✖

Used books move upmarket: Toronto entrepreneur trying to establish franchise framework

While Chapters and Indigo wage war over the customers in the market for a shiny new book, a Toronto man is trying to change the buying landscape for their second-hand brethren.

Stephen Gosewich, through his company Half Price Books and Music, is trying to establish a strong franchise operation in Canada for his Media Encore stores – which sell used books and cds under one roof.

Media Encore stores are not for those second-hand book buyers who love to get lost in small, dark, mom-and-pop shops.

Rather, Media Encore is trying to do for the second-hand book buying experience what book superstores have done for book buying in general – sanitize it.

‘The stores are very atyptical,’ says Gosewich. Media Encore stores (there are three in the Toronto area and Gosewich has placed ads in Toronto newspapers seeking interested franchisers to open more) are larger than the typical used bookstore (2,500 to 4,000 square feet), well-lit, organized (alphabetically, and by subject) and clean. ‘They don’t smell,’ he says.

Customers can bring in their books to sell any time the stores are open and Gosewich says no book will be refused. ‘Those that are dated or badly damaged, we donate,’ he says.

The stores, which stand out with their bright yellow signs, also enjoy good locations in relatively high-end neighborhoods and, like mainstream bookstores, offer Interac and credit card transactions. Gosewich says the company is also working on a deal that will put a coffee bar into its future stores.

‘They have all the things that you would want to find in a contemporary bookstore,’ says Gosewich. Except the sometimes shocking blow at the cash register.

Books and cds are, for the most part, sold for half-price or less, says Gosewich (publisher’s overstocks, which are new, are often excepted from this rule). While the half-price principle is good for newer books, it becomes a real deal when a customer is looking for an older classic.

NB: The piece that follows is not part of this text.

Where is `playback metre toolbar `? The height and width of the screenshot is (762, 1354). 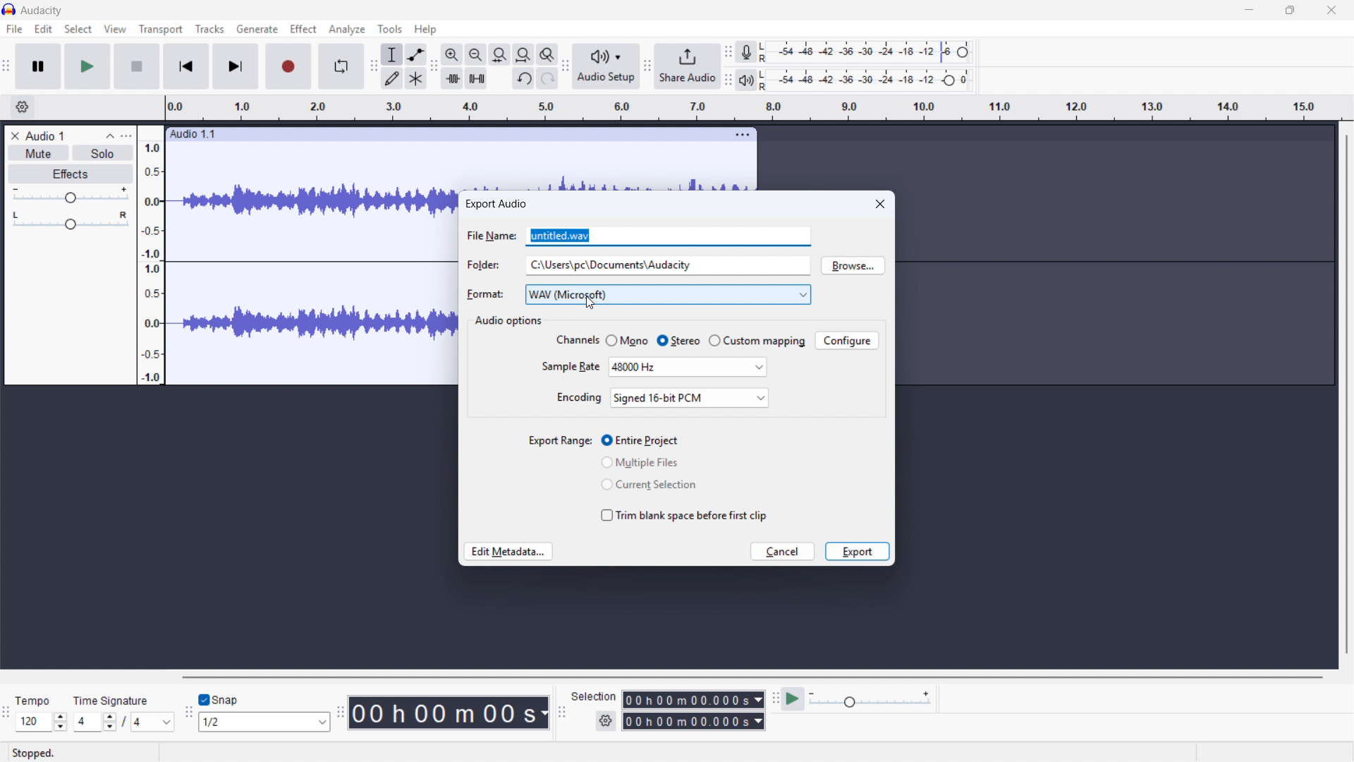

A used version of Catcher in the Rye, for example, which originally sold for about $2, would cost $1 at Media Encore, says Gosewich.

Media Encore also offers a ‘Frequent Reader Card’ wherein a customer can have each letter of the alphabet stamped for each book purchased and then receive $5 off a book or music purchase.

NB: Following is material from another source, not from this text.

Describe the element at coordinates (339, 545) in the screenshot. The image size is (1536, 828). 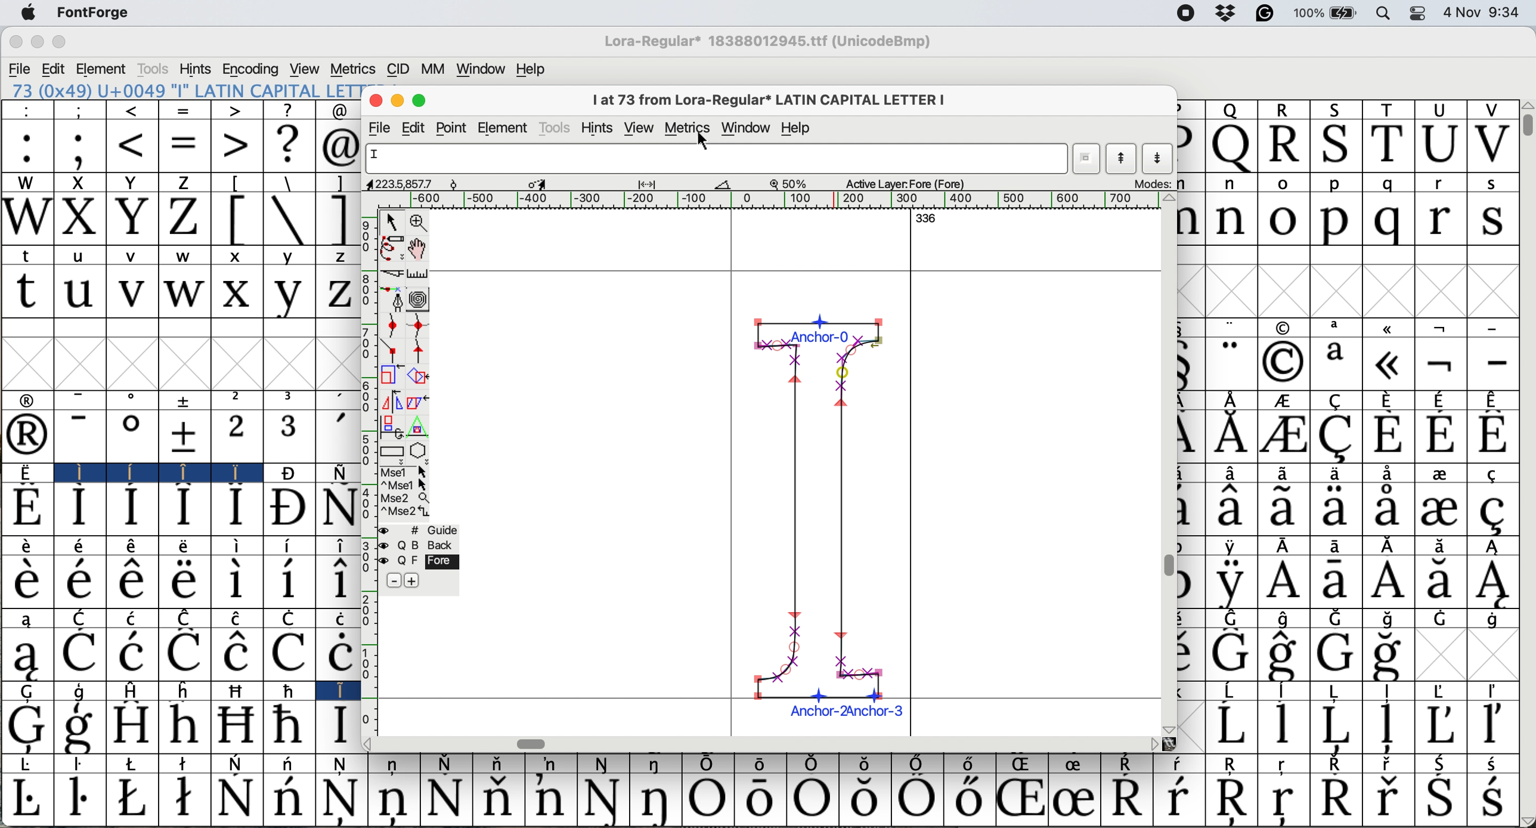
I see `Symbol` at that location.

Gosewich didn’t come up with the idea of a clean used bookstore chain out of the blue. Rather, after reading in a trade publication about the growing slice that second-hand books were taking out of the book-buying pie, he went down to Dallas, Tex., to study the success of Half Price Books, which operates about 80 stores across the country.

Armed with the knowledge he gained from helpful executives at the u.s. company (the u.s. company had no intention of entering the Canadian market and is not affiliated with Media Encore) plus several thousand books purchased from someone’s storage locker as well as cds from his own collection, Gosewich opened his first store in 1994.

He has opened two more stores since then, selling one to a franchiser, and is now concentrating on selling the franchise to prospective parties, courting about a half-dozen potential partners.

Rather than see stores like Chapters as a competitive threat to his company’s business, Gosewich says they make ideal neighbors because of the promise of run-off traffic.

His mandate seems to be to let the Chapters of the world do the legwork – spending time and money marketing the joys of reading and books – while Media Encore will pick up the business of the comparison shopper or inspire customers to re-sell their new books.

‘We would want to locate ourselves as close as possible (to superstores Chapters or Indigo),’ says Gosewich. ‘We thrive off of people like that.’